»»

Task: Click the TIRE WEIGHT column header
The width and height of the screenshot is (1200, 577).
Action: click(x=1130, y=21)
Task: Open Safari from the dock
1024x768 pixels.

««
»»

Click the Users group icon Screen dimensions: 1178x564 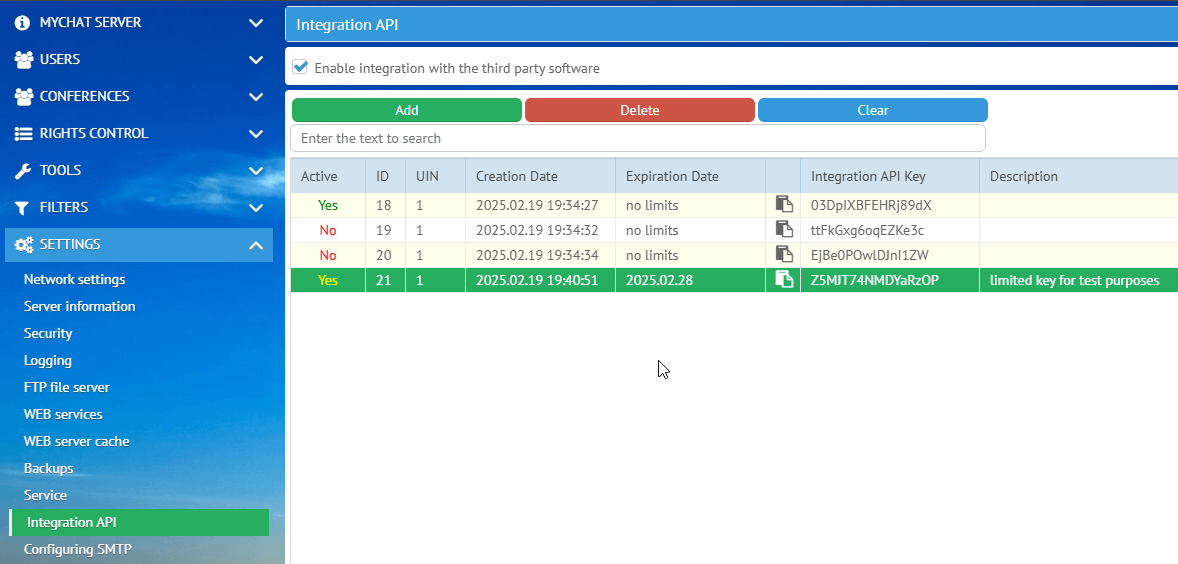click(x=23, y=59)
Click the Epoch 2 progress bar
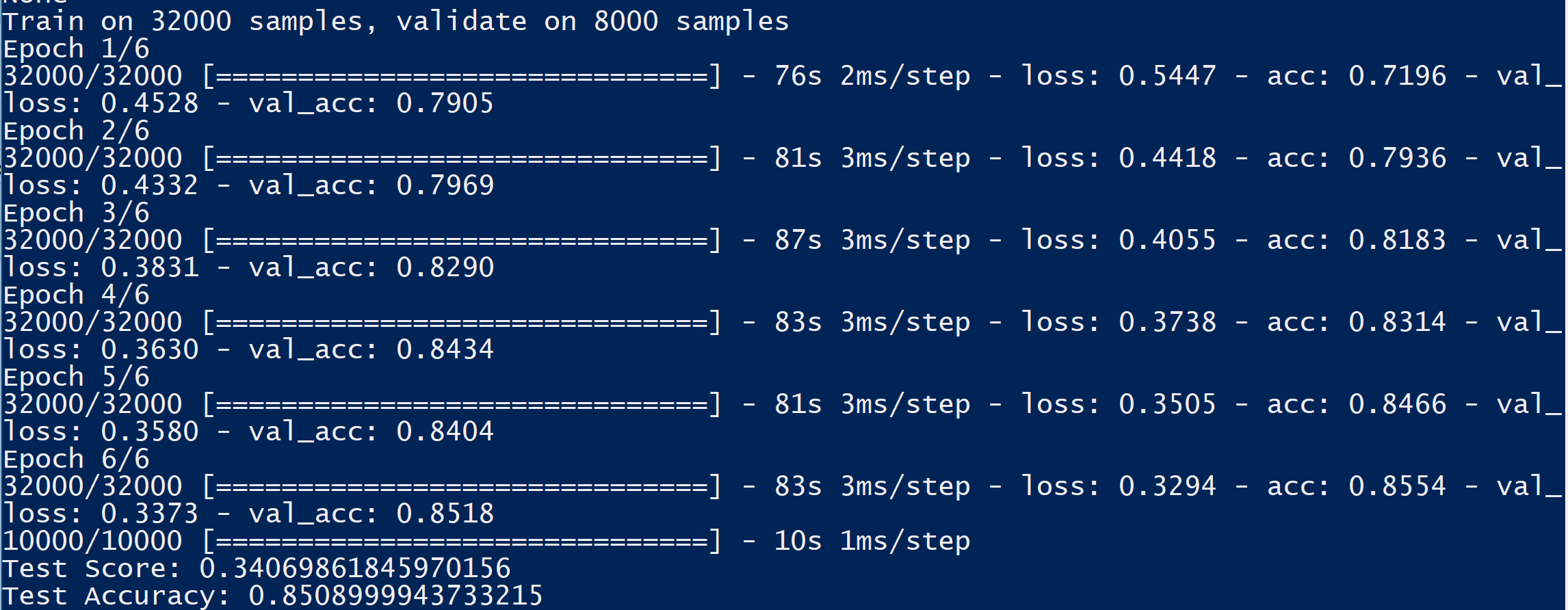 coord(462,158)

««
»»

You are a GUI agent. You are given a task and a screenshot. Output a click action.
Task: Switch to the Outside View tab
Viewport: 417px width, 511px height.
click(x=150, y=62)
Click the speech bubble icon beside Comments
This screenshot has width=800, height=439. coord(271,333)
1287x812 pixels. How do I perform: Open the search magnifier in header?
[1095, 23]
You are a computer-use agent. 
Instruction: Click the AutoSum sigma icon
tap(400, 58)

««

▶ _TASK BRIEF_
From the listing above, return the lines starting at the one with "The width and" and ending at the one with "1024x768 pixels.", both kept, exactly as they appear and nothing more.

▶ _FINISHED EXERCISE_
The width and height of the screenshot is (1200, 577).
Action: click(x=1130, y=21)
Task: Open Safari from the dock
1024x768 pixels.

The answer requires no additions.